**Фрагмент документа**:
══════════
Заглавие «Красный петух» открывает возможность для различных толкований. Мифологический образ петуха является неотъемлемой частью многих культур и в каждой имеет свое специфическое значение, но тем не менее много общего. В основе мифологического образа петуха во многих традициях подчеркивается его связь с солнцем, восход которого он возвещает. С петухом связывается и символика воскресения из мёртвых, вечного возрождения жизни. В Древней Греции петух выступал как хтоническая птица; он был посвящён Асклепию как образ целительной «смерти-возрождения». В христианстве особая роль петуха обусловлена евангельским эпизодом его рассветного пения, которое вызвало раскаяние у Петра после троекратного отречения от Христа. Позднее в средневековой традиции образ петуха связывается с семантикой бодрствования духа, его устремления к нетленному и вечному, неколебимой духовной силы. Он стал символом просветления, поскольку пробуждается на рассвете и приветствует солнце — Христа. Его изображения традиционно помещались на флюгере либо шпиле высокой башни или ратуши.

В пьесе Гауптмана образ красного петуха, вынесенный в заглавие, также может иметь несколько толкований. С одной стороны, этот образ прямо связан с центральным сюжетным событием — пожаром. Во многих культурах в разные эпохи петух считался символом огня и солнца, а красный петух прямо обозначал пламя, пожар. Это значение подкрепляется постоянными упоминаниями огня и дыма в течение всей пьесы, начиная с первого действия. С другой стороны, жестяной петух на крыше дома — символ мещанских желаний фрау Вольф и других жителей берлинского предместья, смысл жизни которых заключался в накопительстве.
══════════
Записи о расположении элементов:
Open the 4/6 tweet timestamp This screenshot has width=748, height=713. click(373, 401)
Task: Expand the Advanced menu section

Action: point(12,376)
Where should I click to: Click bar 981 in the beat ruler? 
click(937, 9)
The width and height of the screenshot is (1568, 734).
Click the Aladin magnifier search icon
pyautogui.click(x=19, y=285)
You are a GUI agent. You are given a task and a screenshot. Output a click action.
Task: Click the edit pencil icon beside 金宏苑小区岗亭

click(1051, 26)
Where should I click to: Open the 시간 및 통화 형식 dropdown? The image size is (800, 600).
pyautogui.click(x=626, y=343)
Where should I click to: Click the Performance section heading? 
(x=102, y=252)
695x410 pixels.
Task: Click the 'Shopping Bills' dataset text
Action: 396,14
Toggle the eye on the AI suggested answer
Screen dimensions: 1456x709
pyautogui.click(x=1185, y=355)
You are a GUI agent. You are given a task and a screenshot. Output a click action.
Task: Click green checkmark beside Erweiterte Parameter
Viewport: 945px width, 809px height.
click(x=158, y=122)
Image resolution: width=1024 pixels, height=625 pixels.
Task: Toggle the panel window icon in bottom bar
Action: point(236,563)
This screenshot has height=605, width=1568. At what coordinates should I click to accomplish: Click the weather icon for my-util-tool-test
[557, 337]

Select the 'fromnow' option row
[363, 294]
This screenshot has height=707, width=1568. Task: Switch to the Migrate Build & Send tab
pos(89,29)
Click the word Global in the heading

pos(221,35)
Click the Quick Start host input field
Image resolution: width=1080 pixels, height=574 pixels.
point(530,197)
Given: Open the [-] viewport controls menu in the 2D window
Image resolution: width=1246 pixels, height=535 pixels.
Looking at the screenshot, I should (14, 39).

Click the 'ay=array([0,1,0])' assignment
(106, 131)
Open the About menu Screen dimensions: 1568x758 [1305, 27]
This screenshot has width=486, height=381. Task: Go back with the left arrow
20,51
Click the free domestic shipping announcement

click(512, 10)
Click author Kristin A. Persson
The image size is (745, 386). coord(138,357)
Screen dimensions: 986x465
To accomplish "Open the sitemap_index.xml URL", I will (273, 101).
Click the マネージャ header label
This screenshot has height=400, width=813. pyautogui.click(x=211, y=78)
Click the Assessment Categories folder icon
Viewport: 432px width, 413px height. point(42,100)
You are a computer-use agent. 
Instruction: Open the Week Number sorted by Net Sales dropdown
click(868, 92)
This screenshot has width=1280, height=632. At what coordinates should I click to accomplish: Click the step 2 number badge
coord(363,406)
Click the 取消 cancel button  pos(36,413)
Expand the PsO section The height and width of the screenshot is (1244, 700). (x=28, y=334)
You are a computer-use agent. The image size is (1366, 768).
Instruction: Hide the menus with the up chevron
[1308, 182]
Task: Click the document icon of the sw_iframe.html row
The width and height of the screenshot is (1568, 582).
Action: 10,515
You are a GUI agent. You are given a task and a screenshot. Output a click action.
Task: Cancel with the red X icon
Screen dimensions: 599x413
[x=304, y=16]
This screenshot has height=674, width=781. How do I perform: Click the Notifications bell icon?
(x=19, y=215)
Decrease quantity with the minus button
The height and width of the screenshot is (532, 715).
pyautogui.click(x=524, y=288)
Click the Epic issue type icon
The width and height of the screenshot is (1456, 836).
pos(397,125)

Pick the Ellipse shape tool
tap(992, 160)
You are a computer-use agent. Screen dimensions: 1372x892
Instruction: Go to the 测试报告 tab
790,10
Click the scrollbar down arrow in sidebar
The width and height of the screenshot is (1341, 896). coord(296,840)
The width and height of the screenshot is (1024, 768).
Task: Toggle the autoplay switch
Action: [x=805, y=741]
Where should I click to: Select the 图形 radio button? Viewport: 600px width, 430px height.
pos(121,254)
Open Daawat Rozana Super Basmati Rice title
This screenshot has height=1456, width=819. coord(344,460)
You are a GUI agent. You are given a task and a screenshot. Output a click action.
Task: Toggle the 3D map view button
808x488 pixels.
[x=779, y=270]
══════════
**Задания**:
a) Перескажите короче абзац фрагмента о заглавии «Красный петух», начинающийся словами «В пьесе Гауптмана», сохранив его основные факты.
b) Воспроизведите без изменений часть фрагмента о заглавии «Красный петух», которая открывается словами, содержащими «В пьесе Гауптмана», и заканчивается словами «заключался в накопительстве.».
c) Объясните по фрагменту о заглавии «Красный петух», почему в средневековой традиции петух стал символом просветления.

**Ответы по заданиям**:
a) В пьесе Гауптмана образ красного петуха из заглавия допускает несколько толкований. Во-первых, он прямо связан с главным событием сюжета, пожаром. Петух во многих культурах символизировал огонь и солнце, а красный петух обозначал пламя. Это значение подкрепляют упоминания огня и дыма на протяжении всей пьесы начиная с первого действия. Во-вторых, жестяной петух на крыше дома символизирует мещанские желания фрау Вольф и других жителей берлинского предместья, чей смысл жизни заключался в накопительстве.

b)
В пьесе Гауптмана образ красного петуха, вынесенный в заглавие, также может иметь несколько толкований. С одной стороны, этот образ прямо связан с центральным сюжетным событием — пожаром. Во многих культурах в разные эпохи петух считался символом огня и солнца, а красный петух прямо обозначал пламя, пожар. Это значение подкрепляется постоянными упоминаниями огня и дыма в течение всей пьесы, начиная с первого действия. С другой стороны, жестяной петух на крыше дома — символ мещанских желаний фрау Вольф и других жителей берлинского предместья, смысл жизни которых заключался в накопительстве.

c) Петух стал символом просветления, поскольку он пробуждается на рассвете и приветствует солнце, под которым в этой традиции подразумевается Христос.